NERSC has automated monitoring that tracks failed nodes, so please only open tickets for node failures if the node consistently has poor performance relative to other nodes in the job or if the node repeatedly causes your jobs to fail.

New issues

  • Users will encounter problems linking CUDA math libraries (cufft.h, cusolver.h, etc.) with any CUDAToolkit. A temporary workaround is to prepend the $CPATH or the $CMAKE_PREFIX_PATH (if using CMake) to point to the math_libs folder (note: change the cuda compiler version to match your CUDAToolkit, below is what you need for cudatoolkit/21.9_11.4:

    • to prepend your CPATH:

      export CPATH=/opt/nvidia/hpc_sdk/Linux_x86_64/21.9/math_libs/include:$CPATH
      
    • to prepend your CMake path:

       export CMAKE_PREFIX_PATH=/opt/nvidia/hpc_sdk/Linux_x86_64/21.9/math_libs/11.4:$CMAKE_PREFIX_PATH
      
  • Spack on Perlmutter has gotten out-of-date with reference to the installed compilers and other PE components, and consequently mostly does not work at the moment. We're working to update the configuration.

Ongoing issues

  • MPI users may hit segmentation fault errors when trying to launch an MPI job with many ranks due to incorrect allocation of GPU memory. We provide more information and a suggested workaround.
  • Some users may see messages like -bash: /usr/common/usg/bin/nersc_host: No such file or directory when you login. This means you have outdated dotfiles that need to be updated. To stop this message, you can either delete this line from your dot files or check if NERSC_HOST is set before overwriting it. Please see our environment page for more details.
  • Known issues for Machine Learning applications
  • Nodes on Perlmutter currently do not get a constant hostid (IP address) response.
  • collabsu is not available. Please create a direct login with sshproxy to login into Perlmutter or switch to a collaboration account on Cori and then login to Perlmutter.
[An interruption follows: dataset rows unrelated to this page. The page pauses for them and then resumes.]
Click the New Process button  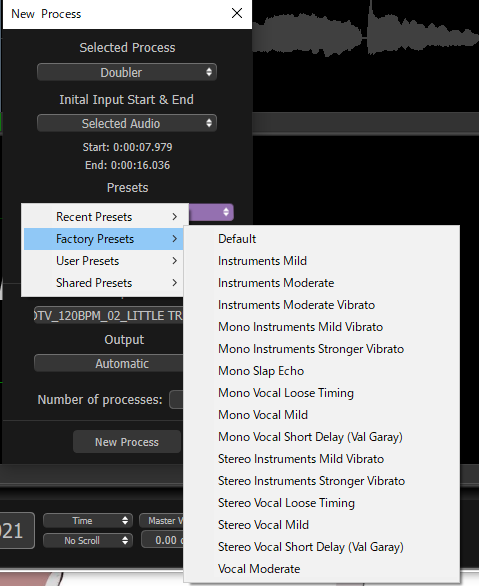tap(127, 442)
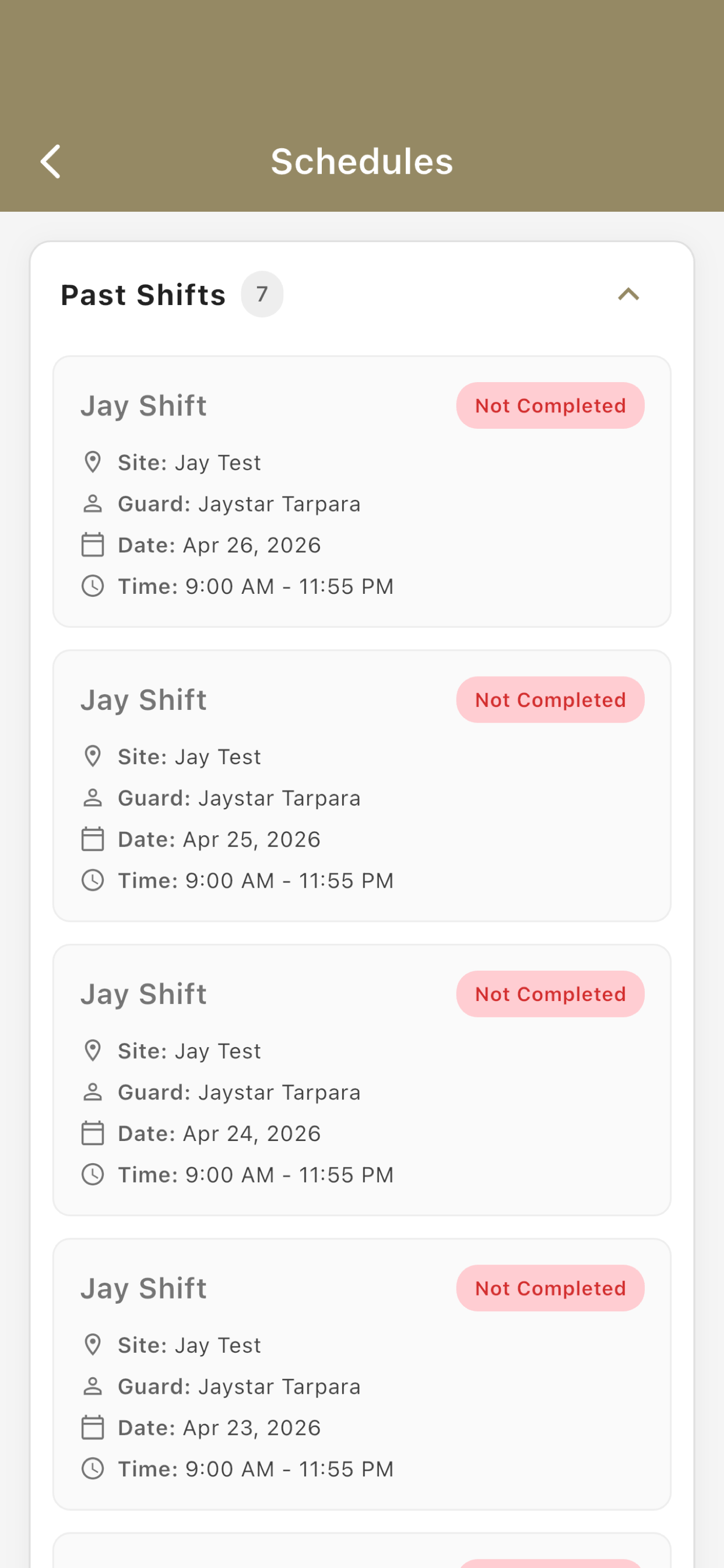This screenshot has height=1568, width=724.
Task: Select the Past Shifts heading
Action: pos(143,295)
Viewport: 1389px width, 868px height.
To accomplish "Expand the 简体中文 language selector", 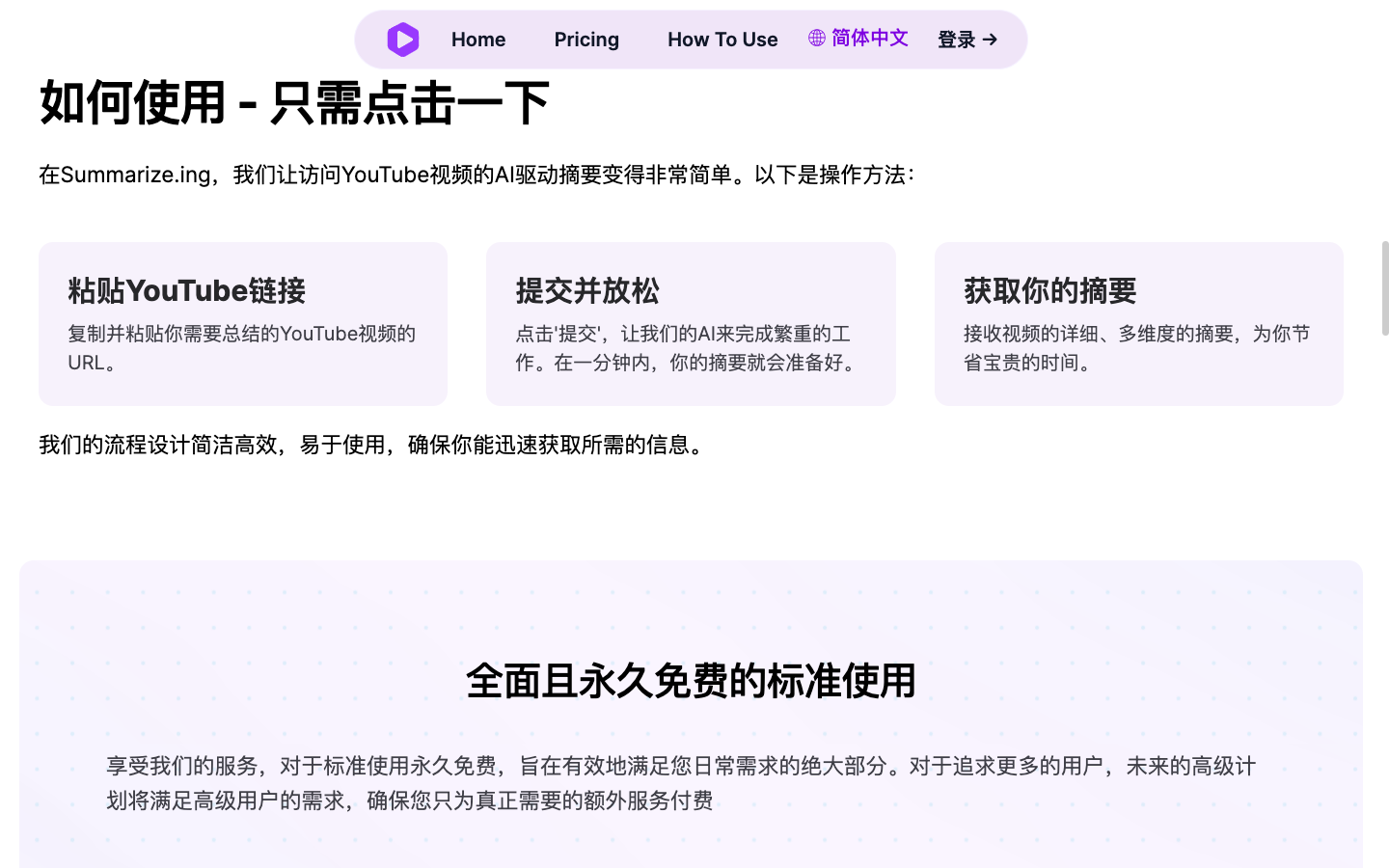I will tap(869, 38).
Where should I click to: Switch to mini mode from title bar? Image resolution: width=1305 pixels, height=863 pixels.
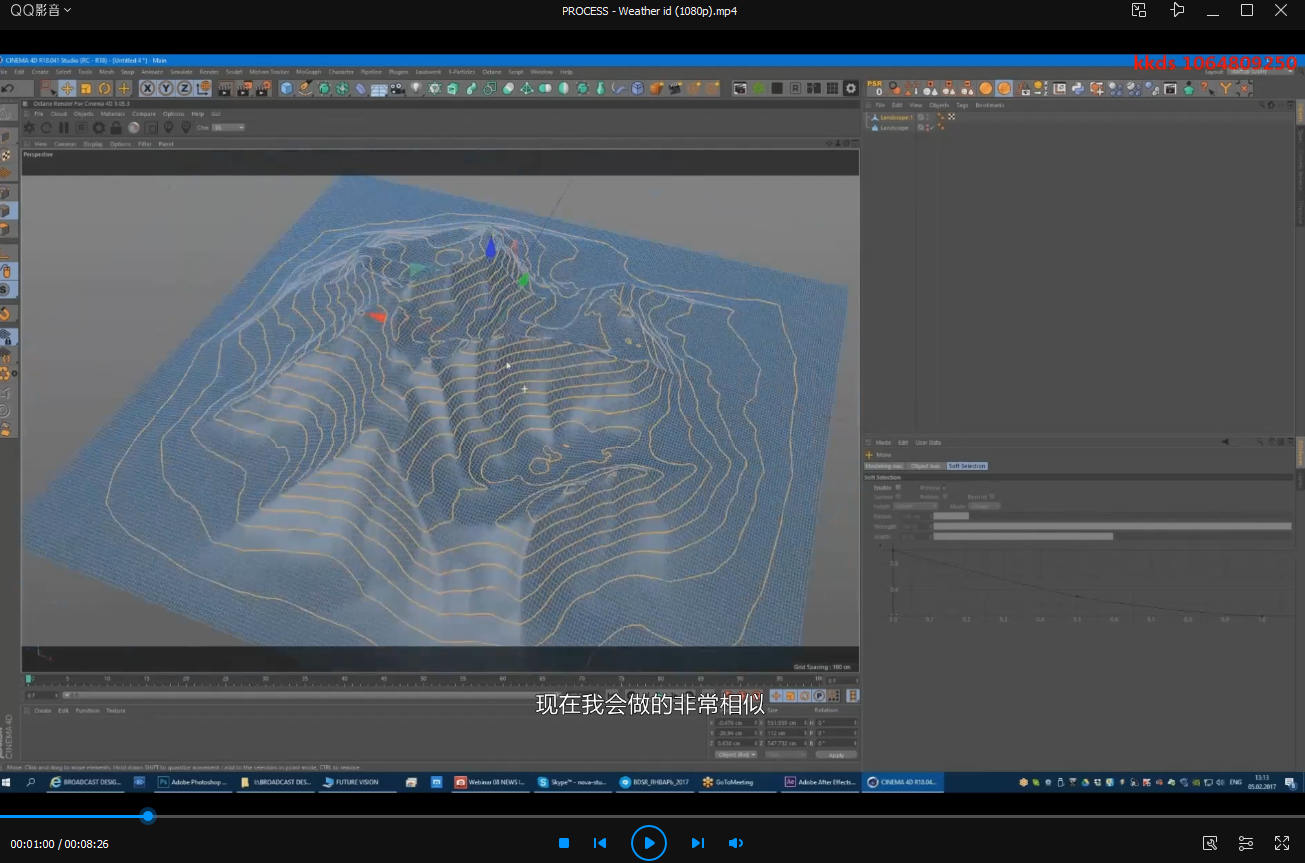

Be careful with NVIDIA Unified Memory to avoid crashing nodes

In your code, NVIDIA Unified Memory might look something like cudaMallocManaged. At the moment, we do not have the ability to control this kind of memory and keep it under a safe limit. Users who allocate a large pool of this kind of memory may end up crashing nodes if the UVM memory does not leave enough room for necessary system tools like our filesystem client. We expect a fix in early 2022. In the meantime, please keep the size of memory pools allocated via UVM relatively small. If you have questions about this, please contact us.

Cori

The Burst Buffer on Cori has a number of known issues, documented at Cori Burst Buffer.